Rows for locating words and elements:

══════════════════════════════

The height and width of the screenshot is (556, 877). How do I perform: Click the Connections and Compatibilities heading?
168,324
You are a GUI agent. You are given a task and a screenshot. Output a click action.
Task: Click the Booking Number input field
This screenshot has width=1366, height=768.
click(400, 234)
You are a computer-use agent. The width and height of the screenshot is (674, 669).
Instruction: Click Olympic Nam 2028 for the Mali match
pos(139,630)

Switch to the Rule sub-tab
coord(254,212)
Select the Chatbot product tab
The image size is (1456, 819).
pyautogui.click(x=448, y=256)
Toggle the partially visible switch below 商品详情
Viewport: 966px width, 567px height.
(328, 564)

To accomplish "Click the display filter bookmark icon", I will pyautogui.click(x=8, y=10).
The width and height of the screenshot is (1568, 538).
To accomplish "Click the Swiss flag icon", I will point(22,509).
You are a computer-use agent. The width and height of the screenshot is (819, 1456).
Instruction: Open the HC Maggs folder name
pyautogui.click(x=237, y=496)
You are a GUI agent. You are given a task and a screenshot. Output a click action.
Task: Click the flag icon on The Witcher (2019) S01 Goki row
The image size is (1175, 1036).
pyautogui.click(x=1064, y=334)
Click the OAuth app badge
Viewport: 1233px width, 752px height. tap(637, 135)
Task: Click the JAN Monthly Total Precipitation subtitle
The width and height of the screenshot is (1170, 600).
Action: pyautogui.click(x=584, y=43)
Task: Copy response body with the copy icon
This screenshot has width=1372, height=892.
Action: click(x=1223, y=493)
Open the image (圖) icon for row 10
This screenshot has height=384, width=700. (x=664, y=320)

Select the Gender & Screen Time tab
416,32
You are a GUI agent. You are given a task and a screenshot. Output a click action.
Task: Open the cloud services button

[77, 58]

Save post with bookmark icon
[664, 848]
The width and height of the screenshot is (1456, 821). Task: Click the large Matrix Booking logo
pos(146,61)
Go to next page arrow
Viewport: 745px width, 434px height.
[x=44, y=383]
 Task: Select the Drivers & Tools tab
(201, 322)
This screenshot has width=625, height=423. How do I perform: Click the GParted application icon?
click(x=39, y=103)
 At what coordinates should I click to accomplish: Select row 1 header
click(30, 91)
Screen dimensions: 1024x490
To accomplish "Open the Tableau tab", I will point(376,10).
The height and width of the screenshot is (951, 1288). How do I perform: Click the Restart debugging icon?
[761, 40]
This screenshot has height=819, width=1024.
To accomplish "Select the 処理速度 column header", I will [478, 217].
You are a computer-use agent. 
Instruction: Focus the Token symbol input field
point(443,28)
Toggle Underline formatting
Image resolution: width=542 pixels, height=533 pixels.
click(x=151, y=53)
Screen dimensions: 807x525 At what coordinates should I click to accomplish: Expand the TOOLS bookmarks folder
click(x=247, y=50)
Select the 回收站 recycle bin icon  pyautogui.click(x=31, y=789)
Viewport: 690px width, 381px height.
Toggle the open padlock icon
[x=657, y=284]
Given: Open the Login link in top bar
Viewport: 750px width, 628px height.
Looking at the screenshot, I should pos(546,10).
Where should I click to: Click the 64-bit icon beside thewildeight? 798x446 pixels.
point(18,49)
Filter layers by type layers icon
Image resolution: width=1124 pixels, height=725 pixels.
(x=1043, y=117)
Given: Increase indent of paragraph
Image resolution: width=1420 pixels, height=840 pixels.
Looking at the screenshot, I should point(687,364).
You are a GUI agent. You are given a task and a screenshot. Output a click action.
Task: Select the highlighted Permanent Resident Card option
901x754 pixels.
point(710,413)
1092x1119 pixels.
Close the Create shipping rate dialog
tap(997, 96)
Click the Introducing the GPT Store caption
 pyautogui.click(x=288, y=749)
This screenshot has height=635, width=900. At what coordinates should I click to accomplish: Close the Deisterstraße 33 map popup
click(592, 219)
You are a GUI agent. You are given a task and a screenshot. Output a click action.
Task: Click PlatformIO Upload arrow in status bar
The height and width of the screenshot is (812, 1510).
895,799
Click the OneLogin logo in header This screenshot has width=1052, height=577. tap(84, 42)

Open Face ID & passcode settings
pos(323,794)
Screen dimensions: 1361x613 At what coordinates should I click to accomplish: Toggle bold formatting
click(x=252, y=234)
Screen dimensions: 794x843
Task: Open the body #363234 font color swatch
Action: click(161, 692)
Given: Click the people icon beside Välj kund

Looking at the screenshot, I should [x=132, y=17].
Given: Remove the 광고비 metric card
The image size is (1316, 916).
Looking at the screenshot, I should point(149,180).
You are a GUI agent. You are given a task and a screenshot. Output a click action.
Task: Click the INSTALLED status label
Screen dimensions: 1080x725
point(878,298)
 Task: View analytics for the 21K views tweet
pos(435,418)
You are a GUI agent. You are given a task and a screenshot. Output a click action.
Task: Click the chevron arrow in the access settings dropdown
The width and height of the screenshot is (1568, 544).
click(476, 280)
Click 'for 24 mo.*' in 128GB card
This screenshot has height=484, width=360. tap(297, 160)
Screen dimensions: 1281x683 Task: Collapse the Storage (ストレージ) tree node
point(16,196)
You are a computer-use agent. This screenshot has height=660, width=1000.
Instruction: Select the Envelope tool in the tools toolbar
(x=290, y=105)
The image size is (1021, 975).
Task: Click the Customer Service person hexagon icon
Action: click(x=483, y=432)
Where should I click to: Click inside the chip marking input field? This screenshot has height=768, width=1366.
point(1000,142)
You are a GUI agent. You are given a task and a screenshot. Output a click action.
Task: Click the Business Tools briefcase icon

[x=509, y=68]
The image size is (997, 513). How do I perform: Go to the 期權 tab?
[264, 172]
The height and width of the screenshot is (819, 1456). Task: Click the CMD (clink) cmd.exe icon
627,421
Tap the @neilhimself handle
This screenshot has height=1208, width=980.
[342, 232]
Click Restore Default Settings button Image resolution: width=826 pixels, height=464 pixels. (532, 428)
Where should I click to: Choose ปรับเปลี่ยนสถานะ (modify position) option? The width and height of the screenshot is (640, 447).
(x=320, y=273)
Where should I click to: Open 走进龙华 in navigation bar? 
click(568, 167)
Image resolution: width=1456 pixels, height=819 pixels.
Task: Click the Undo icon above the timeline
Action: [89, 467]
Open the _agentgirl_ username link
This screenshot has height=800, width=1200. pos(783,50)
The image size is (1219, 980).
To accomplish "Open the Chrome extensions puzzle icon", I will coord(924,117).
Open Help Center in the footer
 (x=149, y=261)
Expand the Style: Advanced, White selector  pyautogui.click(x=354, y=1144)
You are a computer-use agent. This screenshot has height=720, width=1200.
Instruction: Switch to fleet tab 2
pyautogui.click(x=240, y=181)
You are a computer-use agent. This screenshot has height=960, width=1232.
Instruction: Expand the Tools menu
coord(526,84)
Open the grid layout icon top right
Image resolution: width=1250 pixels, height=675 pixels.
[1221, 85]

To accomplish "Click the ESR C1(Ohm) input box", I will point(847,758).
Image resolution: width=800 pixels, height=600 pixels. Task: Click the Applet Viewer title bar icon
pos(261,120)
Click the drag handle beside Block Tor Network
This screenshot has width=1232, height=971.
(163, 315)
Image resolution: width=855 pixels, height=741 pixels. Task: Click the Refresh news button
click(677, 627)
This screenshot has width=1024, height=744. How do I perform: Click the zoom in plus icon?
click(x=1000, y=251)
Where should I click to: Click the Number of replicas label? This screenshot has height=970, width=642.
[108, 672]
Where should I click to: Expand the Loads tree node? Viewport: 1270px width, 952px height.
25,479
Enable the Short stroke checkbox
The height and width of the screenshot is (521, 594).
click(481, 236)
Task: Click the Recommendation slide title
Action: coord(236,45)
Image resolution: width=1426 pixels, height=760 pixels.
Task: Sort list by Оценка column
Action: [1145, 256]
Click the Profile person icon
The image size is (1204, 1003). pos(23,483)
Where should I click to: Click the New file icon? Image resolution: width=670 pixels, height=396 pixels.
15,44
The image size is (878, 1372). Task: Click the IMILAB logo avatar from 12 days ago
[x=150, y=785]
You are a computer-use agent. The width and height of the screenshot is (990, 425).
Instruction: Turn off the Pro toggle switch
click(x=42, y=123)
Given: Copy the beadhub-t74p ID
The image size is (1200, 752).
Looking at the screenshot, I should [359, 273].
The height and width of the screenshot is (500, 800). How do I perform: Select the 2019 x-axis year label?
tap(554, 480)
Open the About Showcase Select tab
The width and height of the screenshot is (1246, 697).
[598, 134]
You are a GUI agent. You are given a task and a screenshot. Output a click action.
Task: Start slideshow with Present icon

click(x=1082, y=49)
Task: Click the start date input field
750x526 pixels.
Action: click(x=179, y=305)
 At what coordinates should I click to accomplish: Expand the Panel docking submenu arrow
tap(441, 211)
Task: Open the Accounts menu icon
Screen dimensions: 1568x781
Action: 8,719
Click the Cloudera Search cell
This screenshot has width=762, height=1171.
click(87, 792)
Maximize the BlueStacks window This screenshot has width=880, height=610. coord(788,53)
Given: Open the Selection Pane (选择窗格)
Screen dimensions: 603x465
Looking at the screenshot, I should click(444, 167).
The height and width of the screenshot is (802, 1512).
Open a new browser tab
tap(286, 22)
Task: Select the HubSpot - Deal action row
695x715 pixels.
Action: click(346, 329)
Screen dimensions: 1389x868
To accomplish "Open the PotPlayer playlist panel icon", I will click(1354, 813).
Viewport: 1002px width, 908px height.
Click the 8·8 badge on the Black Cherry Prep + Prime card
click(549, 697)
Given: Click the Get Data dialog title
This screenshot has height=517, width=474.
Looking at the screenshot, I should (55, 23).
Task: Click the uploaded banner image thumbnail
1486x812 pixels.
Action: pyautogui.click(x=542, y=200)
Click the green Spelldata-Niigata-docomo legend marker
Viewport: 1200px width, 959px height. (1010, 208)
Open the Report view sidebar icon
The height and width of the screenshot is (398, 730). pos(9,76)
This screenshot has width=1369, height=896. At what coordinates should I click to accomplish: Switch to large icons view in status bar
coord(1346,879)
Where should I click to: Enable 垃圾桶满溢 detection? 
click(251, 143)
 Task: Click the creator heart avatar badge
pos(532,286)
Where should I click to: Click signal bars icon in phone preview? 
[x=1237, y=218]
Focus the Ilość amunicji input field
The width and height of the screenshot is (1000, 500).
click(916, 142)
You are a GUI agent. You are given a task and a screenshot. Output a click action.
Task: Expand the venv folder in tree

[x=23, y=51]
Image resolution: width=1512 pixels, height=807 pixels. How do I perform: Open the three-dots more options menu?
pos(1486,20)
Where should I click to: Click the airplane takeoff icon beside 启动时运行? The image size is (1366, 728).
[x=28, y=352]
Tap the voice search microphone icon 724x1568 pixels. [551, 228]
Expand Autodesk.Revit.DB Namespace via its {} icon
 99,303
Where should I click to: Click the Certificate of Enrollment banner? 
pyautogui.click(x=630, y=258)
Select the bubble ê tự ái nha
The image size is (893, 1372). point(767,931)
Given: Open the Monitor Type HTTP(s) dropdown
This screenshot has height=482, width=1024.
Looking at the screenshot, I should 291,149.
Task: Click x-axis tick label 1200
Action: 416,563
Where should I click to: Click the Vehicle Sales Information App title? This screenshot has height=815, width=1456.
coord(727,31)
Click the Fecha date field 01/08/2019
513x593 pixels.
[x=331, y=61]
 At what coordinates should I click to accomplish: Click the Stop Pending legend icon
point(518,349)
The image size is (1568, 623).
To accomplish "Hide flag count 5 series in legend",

══════════════════════════════

#### Directive:
Reproduce the rows word for word, beginning with the line that contains "Select the bubble ê tự ái nha" and continuing through the final line of the rows.

#### Exercise result:
Select the bubble ê tự ái nha
The image size is (893, 1372). point(767,931)
Given: Open the Monitor Type HTTP(s) dropdown
This screenshot has height=482, width=1024.
Looking at the screenshot, I should 291,149.
Task: Click x-axis tick label 1200
Action: 416,563
Where should I click to: Click the Vehicle Sales Information App title? This screenshot has height=815, width=1456.
coord(727,31)
Click the Fecha date field 01/08/2019
513x593 pixels.
[x=331, y=61]
 At what coordinates should I click to accomplish: Click the Stop Pending legend icon
point(518,349)
The image size is (1568, 623).
To accomplish "Hide flag count 5 series in legend",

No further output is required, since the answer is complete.